EXERCISE DESCRIPTION - Repeat exactly the lines below that lie between the line with "Die russische Wirtschaft" and the line with "aktuellen Prognosen des IWF (42, 1613)", counting both of those lines as part of the answer.

RECORDS SUPPLIED -
---*---
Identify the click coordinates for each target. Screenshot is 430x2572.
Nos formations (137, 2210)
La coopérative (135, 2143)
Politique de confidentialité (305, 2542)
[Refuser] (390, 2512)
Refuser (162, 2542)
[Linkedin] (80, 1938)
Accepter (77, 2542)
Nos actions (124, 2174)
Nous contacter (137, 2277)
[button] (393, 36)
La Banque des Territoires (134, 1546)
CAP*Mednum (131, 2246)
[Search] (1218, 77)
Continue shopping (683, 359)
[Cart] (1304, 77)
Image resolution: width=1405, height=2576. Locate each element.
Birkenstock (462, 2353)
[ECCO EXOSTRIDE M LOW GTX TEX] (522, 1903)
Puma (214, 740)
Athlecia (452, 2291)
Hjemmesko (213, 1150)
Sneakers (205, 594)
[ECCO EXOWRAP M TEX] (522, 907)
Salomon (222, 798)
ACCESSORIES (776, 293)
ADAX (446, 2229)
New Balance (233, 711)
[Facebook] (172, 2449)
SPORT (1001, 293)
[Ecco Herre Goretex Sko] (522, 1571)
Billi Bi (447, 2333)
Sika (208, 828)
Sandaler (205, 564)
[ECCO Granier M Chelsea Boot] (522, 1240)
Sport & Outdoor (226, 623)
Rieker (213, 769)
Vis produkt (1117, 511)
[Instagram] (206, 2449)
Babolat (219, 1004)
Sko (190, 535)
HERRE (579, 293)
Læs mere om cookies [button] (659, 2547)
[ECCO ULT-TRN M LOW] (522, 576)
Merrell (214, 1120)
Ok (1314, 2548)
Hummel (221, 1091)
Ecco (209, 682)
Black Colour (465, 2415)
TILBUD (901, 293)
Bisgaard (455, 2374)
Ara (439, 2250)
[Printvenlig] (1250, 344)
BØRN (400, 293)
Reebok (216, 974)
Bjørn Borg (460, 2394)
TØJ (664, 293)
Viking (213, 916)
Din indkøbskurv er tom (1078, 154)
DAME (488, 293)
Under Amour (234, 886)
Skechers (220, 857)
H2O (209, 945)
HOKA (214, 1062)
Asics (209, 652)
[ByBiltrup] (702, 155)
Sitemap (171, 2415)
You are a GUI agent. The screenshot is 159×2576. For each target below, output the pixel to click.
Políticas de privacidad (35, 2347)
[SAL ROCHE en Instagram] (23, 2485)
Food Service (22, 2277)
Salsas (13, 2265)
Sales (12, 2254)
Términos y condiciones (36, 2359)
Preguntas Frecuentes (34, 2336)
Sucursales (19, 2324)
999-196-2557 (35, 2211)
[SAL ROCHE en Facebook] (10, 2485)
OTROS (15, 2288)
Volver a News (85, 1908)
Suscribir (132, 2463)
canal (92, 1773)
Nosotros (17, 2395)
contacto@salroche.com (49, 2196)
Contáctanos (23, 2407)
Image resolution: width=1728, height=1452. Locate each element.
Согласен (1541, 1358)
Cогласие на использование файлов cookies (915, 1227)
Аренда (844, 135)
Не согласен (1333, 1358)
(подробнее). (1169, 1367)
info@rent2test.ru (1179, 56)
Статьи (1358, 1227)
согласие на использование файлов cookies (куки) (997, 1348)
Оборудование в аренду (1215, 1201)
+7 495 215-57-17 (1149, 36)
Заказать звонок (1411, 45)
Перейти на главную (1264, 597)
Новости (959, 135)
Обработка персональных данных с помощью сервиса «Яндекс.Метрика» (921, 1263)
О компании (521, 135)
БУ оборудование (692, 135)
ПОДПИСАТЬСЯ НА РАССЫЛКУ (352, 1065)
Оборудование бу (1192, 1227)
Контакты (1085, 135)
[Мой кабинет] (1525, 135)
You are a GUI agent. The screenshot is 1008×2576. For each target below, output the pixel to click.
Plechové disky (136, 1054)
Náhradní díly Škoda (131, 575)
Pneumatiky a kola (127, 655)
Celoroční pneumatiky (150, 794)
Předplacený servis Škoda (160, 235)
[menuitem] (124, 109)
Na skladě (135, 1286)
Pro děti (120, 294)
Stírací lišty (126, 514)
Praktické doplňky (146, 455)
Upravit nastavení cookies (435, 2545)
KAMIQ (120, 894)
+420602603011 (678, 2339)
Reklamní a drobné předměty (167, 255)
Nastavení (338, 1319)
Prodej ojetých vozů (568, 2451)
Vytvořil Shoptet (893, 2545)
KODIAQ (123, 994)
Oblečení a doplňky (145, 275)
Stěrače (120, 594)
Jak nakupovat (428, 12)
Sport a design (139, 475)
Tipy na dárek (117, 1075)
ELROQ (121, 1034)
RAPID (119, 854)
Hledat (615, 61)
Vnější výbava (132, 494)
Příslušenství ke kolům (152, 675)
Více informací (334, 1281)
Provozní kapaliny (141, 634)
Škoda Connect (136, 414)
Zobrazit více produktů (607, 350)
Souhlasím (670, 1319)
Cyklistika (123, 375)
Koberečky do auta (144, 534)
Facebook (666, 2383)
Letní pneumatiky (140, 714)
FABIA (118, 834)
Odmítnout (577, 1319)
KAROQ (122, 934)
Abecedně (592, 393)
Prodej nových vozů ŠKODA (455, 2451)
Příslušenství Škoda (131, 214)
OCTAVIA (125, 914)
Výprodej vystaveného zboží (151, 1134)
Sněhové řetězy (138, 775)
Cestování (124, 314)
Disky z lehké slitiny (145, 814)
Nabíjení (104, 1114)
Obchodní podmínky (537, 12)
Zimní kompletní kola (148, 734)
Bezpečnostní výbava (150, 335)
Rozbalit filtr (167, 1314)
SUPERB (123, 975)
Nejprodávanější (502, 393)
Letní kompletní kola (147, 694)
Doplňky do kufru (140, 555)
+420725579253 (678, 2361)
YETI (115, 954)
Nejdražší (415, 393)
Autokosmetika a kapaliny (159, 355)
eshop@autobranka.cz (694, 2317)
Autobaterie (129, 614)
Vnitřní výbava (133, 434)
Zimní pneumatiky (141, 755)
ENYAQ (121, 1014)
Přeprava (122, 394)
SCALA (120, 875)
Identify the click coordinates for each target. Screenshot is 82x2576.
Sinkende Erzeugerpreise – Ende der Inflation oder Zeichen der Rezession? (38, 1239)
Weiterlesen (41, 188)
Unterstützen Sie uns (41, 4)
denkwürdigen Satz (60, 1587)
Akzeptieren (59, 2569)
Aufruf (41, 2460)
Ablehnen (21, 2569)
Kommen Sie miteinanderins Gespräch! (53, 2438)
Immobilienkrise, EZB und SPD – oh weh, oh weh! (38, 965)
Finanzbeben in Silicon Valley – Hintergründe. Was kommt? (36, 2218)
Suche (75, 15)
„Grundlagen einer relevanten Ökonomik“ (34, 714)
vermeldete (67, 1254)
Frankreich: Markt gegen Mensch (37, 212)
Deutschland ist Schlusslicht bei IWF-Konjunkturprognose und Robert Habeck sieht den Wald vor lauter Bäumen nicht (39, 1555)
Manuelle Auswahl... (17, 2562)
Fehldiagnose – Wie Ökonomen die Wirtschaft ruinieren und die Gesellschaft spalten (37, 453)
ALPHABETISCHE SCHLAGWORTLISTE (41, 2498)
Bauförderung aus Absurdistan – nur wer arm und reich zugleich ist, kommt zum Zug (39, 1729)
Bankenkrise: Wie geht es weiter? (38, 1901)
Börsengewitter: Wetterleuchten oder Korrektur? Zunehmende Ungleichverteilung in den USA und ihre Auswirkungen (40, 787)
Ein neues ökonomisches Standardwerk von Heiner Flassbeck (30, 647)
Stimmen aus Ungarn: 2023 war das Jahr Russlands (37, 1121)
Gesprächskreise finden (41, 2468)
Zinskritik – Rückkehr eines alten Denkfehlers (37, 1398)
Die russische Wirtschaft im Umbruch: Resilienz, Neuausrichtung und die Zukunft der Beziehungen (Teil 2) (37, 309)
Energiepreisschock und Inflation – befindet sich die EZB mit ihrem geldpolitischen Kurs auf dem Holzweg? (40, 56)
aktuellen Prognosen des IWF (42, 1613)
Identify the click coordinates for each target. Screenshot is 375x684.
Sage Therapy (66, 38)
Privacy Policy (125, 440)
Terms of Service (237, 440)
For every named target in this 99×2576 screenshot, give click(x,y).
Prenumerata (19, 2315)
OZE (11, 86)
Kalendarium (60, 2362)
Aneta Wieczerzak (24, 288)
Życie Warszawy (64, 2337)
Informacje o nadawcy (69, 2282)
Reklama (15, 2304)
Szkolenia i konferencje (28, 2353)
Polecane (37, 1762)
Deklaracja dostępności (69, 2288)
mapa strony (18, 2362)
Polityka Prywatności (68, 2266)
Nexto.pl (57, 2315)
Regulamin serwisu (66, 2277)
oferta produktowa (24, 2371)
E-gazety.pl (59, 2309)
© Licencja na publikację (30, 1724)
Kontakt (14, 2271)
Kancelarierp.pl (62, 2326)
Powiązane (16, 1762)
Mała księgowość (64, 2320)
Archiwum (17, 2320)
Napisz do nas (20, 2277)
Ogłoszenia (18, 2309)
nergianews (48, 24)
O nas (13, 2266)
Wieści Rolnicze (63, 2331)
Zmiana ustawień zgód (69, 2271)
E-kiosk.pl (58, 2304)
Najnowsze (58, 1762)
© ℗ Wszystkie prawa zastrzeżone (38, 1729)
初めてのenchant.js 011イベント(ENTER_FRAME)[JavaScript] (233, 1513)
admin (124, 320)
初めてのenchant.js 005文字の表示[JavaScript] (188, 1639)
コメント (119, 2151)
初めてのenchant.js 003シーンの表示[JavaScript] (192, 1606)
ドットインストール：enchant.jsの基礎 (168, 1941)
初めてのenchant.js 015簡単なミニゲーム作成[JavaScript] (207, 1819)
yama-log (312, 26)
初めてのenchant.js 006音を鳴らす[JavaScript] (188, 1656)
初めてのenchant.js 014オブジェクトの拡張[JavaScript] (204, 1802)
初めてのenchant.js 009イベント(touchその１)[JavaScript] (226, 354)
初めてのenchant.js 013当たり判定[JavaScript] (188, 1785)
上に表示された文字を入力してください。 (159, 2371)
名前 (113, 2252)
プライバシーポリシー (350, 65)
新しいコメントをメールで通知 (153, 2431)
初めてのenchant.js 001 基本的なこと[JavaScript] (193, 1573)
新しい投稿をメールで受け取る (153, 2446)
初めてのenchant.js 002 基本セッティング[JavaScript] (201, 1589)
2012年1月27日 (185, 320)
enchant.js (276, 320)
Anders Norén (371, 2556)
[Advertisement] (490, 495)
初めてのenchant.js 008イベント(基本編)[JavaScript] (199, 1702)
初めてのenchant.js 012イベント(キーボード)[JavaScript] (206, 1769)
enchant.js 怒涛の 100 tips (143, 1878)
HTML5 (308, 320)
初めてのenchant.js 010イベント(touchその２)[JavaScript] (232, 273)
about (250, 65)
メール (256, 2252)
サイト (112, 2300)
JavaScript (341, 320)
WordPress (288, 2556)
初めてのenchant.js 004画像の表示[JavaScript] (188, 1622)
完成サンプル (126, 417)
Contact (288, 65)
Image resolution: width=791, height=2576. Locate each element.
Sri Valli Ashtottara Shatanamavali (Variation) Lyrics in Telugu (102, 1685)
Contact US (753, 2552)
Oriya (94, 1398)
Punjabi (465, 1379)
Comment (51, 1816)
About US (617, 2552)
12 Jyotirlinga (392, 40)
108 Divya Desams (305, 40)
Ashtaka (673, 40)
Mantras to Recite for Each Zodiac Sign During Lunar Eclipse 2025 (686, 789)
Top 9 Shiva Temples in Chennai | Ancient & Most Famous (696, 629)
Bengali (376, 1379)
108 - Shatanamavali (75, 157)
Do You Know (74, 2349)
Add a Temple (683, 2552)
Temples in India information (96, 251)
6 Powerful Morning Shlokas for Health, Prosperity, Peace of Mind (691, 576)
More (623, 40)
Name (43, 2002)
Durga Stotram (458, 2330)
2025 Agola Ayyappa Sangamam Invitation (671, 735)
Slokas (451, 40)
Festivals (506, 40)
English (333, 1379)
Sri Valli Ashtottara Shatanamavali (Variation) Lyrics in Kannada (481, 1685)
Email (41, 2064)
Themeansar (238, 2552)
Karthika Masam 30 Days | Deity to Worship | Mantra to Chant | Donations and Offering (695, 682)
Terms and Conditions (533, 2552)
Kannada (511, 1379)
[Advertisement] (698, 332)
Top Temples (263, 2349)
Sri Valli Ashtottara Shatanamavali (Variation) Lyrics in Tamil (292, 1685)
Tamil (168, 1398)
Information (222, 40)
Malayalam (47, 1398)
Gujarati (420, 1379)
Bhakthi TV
---*---
ANSWER AREA -
Die russische Wirtschaft im Umbruch: Resilienz, Neuausrichtung und die Zukunft der Beziehungen (Teil 2) (37, 309)
Energiepreisschock und Inflation – befindet sich die EZB mit ihrem geldpolitischen Kurs auf dem Holzweg? (40, 56)
aktuellen Prognosen des IWF (42, 1613)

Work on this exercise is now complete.